I replaced the blower motor a couple of years ago. I went on Grainer's website and found a motor that was close enough. Pulled the old one out and drilled one or two extra holes to mount the new one and slid everything back into it. I think I paid $90 or something for the motor. I had a drill bit and reused the wire nuts too. Of course the furnace is 30+ years old and there is a ton of room in it. It's literally twice the size, if not more, than a new furnace.
I had a V belt pulley in an old air handler come apart once, the furnace manufacturer did not sell it separately even though it was held on the shaft by a set screw. I measured the shaft diameter and the pulley OD, made a few phone calls and found one about a half inch smaller for something like $10. I pulled the old squirrel cage, swapped the pulleys, used a shorter belt and all was well.
BIL works for carrier, high up.
Spare parts are only made by the OEM for a few years, mostly for warranty replacements alongside the new parts.

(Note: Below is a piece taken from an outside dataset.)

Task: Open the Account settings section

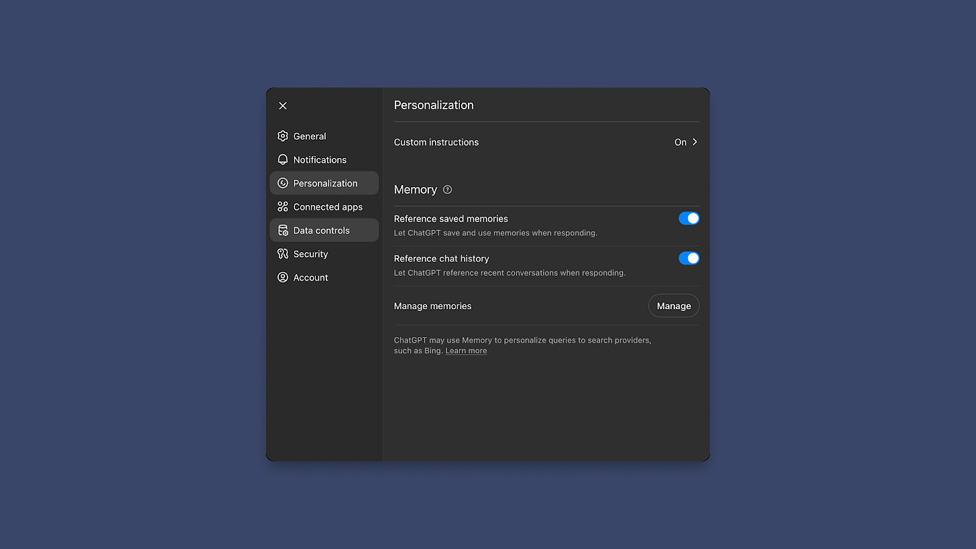Action: (310, 277)
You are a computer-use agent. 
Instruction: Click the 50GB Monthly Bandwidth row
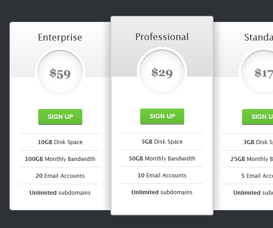click(162, 158)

Models change quickly so production runs are shortish. Once those dry up, parts are sourced on a short run basis from the supplier. That's when the price goes through the roof. Also profit margins.
RossD wrote:
I replaced the blower motor a couple of years ago. I went on Grainer's website and found a motor that was close enough. Pulled the old one out and drilled one or two extra holes to mount the new one and slid everything back into it. I think I paid $90 or something for the motor. I had a drill bit and reused the wire nuts too. Of course the furnace is 30+ years old and there is a ton of room in it. It's literally twice the size, if not more, than a new furnace.
Grainger FTW. Our pump died on our big vacuum press at the shop. Manufacturer wanted something like $1800 for a new one. Got a BETTER pump from Grainger for around $200.
Same piece of equipment has struts that hold the lid open. Manufacturer wanted a HUNDRED AND FIFTY berkeleyING DOLLARS for them. Googled the part number on the side. Strong Arm liftgate supports. $11 shipped on ebay.
poopshovel wrote:
I just went out for a smoke
cut that E36 M3 out, poopie.
mndsm
UltimaDork
1/9/14 2:22 p.m.
poopshovel wrote:
In reply to mndsm:
So the thermostat in your house is set at 40? Yeah. That's what I berkeleying thought.
You know as well as I do- the wife controls those things.
mndsm wrote:
poopshovel wrote:
In reply to mndsm:
So the thermostat in your house is set at 40? Yeah. That's what I berkeleying thought.
You know as well as I do- the wife controls those things.
Somehow I knew that would be the response. Riiiiiiight.
Good news is, my frozen furnace that the landlord claimed "There was nothing we could do about" thawed right the berkeley out with 3,000 watts worth of halogens and a little chiseling. Sorry ass motherberkeleyer.